Water changes are fine and will help remove the free swimming ick, just replace removed salt after the water change. Always dissolve the salt in water before putting it in the tank. The salt is only needed during the ick treatment.
Using carbon on a regular basis is a personal choice. Personally, I do not use it. I buy bonded filter pad and polyester batting for my filter media. Some of my tanks, I have clam shell frames to hold the media in place. Other tanks, I have used the frame from old media and hold my own media in place with rubber bands. All of my fiters have bio-wheels for the biological filtration, but adding a sponge to the filter would work as well.

The water being cloudy, would not be the ick. The free swimming ick is to small to see. Is this a newly set up tank? Be sure to test your water for ammonia and nitrites. If you do not have a test kit, the API liquid test kit is a good one. Fish are more prone to ick if there is any amount of toxic ammonia or nitrites in the tank.


----------



## saulat (Jun 19, 2009)

Its still new, the ammonia and nitrites are pretty low but there the nitrates are not all the way there yet. I think lowering the temp is what caused the clowns to get ich. So I can use table salt from a salt shaker?? I have the tank up to about 84 now. Are sword tails, Siamese algea eaters, and clown loaches able to handle the temp and the salt? How about my plants I have a straight vallis, java fer, anacharis, water wisteria, flame moss, and hornwort?

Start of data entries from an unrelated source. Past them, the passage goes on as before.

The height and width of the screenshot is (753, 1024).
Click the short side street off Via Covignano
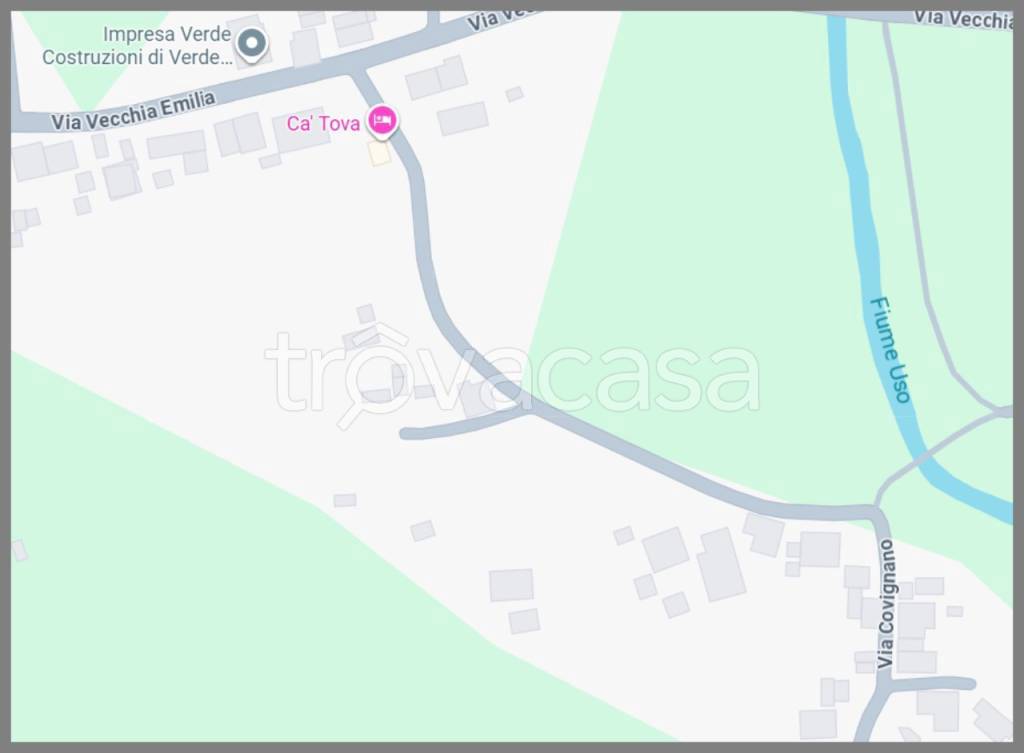click(x=933, y=684)
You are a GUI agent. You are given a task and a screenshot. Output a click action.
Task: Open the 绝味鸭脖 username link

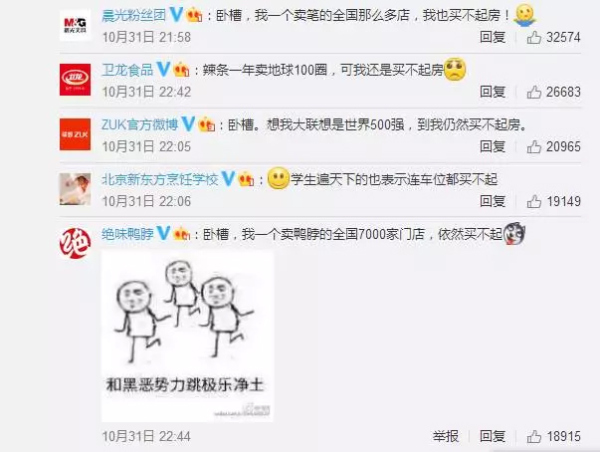[x=127, y=234]
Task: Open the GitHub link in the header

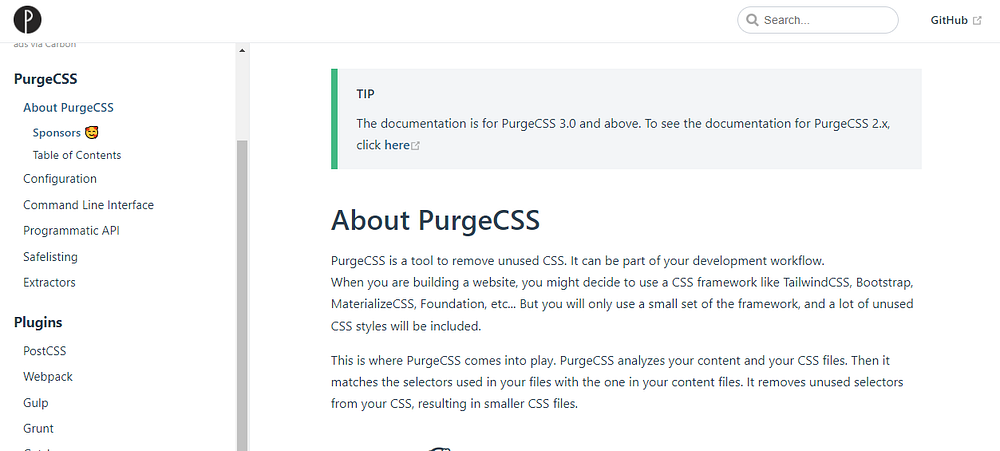Action: click(x=948, y=20)
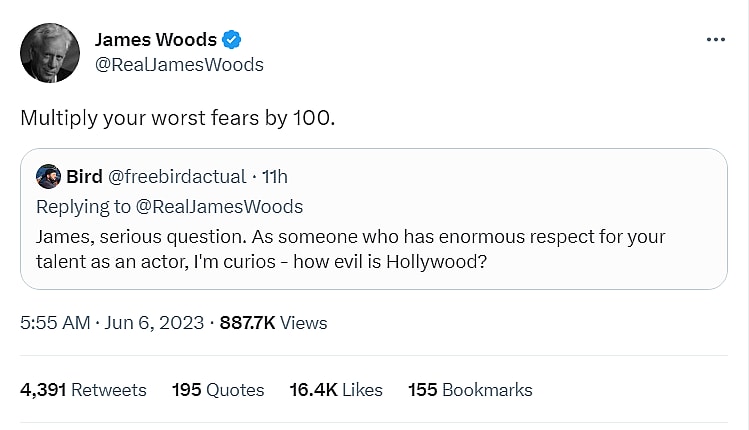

My tank has gone through a lot of changes from me going from a 35 gallon hex to a 55 gallone, adding plants, adding some flourite, liquid fertilizer, and API stress zyme hopefully to help colonize the bacteria. I think most of the cloudiness is just bubbles from my air stone/bubble line. My PH is around 7.4, water is KH is about 80ppm and GH is about 300. I thinkn the general hardness and carbonate hardness or GH is I got that wrong changed since I added the flourite. I just added about 15 little snails from the petstore. I am hoping the loaches will appreciate the snails and not get ich again. I started my tank about 18 days ago.


----------



## Twistersmom (Dec 9, 2008)

The clown loaches will do just fine in the high temps. The siamese algea eater and sword tails, I have not kept, so you may want to read up on what they can handle.All the air bubbles, is just what you want right now.The amount of 1 tab per 5 gal, should not hurt your plants. 
When you are done with the ick treatment, just quite adding the salt and it will get removed during your water changes. With plants, carbon is not recommended, so you can remove when you believe the meds are gone.Regular table salt is fine to use even if it contains iodine, so don't waist you money on fancy salt.
Clown loaches are so ick prone. My clowns are what brought on my heat treatments. Be sure to keep ammonia and nitrites as low as possible through water changes. If you keep the water temp at 86 for a week after all the signs of ick are gone, and qt any new fish, you should remain ick free after the treatment.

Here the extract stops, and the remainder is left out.